▶ Records to use:

+-------+

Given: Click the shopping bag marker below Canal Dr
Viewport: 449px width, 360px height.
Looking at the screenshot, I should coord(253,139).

+-------+

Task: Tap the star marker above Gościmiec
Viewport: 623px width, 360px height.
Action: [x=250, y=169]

+-------+

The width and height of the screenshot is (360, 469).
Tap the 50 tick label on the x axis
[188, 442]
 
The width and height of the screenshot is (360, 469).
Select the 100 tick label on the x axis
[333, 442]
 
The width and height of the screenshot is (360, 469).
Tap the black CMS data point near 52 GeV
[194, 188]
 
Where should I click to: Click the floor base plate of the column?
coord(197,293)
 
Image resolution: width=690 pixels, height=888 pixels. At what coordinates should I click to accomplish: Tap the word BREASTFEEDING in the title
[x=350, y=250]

+-------+

▶ Stated exercise: Reproduce the rows verbatim, starting at the line that contains "Given: Click the" and ending at the line that contains "Looking at the".

▶ Result of the task:
Given: Click the shopping bag marker below Canal Dr
Viewport: 449px width, 360px height.
Looking at the screenshot, I should coord(253,139).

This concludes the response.